The shadow chancellor told Labour’s annual gathering in Liverpool that the policy would “put this essential service back in the hands of local councils, workers and customers”.
Mr McDonnell said the party’s plans for sweeping nationalisation of industries like water, energy and rail would not be “a return to the past” but the catalyst for genuine change.
“We don’t want to take power away from faceless directors only to centralise it all in a Whitehall office, to swap one remote manager for another,” he told delegates.
He said the party was primed to implement a radical programme of nationalisation as soon as it entered Downing Street.
Mr McDonnell told the hall Labour would ensure there would be “unprecedented openness and transparency” in how the water industry was managed, as well as announcing a “large scale consultation” on “democracy in our public services”.
Mr McDonnell said an industry shake-up would see it reorganised under new Regional Water Authorities (RWAs).
These would include local councillors, worker representatives and representatives of community, consumer and environmental interests.
Mr McDonnell promised: “We are ending the profiteering in dividends, vast executive salaries, and excessive interest payments.

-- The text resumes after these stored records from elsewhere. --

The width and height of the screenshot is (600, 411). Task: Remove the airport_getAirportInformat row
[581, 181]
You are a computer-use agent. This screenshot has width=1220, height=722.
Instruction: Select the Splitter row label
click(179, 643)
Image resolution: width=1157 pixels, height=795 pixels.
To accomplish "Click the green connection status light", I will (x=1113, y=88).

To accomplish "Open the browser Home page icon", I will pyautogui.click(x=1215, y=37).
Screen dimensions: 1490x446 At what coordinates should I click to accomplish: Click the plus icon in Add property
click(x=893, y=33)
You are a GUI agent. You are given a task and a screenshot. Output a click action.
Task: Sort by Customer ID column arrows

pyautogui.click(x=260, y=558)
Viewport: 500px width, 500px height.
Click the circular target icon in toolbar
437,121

“Surpluses will be reinvested in water infrastructure and staff, or used to reduce bills.
“Real investment will allow the highest environmental standards.”
Mr McDonnell said a Public and Community Ownership Unit in the Treasury would take charge of the return of water, energy, rail and the Royal Mail to public ownership.
The shadow chancellor also announced plans to make employees part-owners of their company if the firm employs more than 250 people, a policy the party claims could leave workers up to £500 a year better off.
The Conservatives said this was “yet another tax rise” which could deter companies from taking on staff, while the Confederation of British Industry warned it would drive down investment.
The business group also expressed concerns about Mr McDonnell’s speech more generally, warning “the fallout…would be a drop in living standards”.
Director-general Carolyn Fairbairn said: “From renationalisation to dilution of shares, Labour seems determined to impose rules that display a wilful misunderstanding of business.
“Their policies would immediately reduce the value of shares owned by ordinary people by over 10% and hobble UK ambitions to compete on a global stage.
“That’s a double whammy for people’s pensions and savings.
“At a time of great uncertainty, this is no way to build the foundations of competitiveness and productivity that will improve people’s lives.”
Mr McDonnell also declared Labour was ready to fight and win an election, telling the Tories: “Bring it on.”
There was loud applause in the hall when he said: “Whenever the general election comes, we are ready.
“Ready to campaign for victory, ready for government, ready to build the future.
“And … we’ll be proud to call that future socialism.”
Labour’s annual gathering has been dominated by calls for it to back a second Brexit referendum.
Mr McDonnell sparked anger on Monday when he said such a vote would not include an option to stay in the EU, but rather give voters a say on the “nature” of a deal with Brussels.
In his speech he made clear that his preference was for there to be an election to decide the issue, and added: “We are keeping all the options open for democratic engagement.”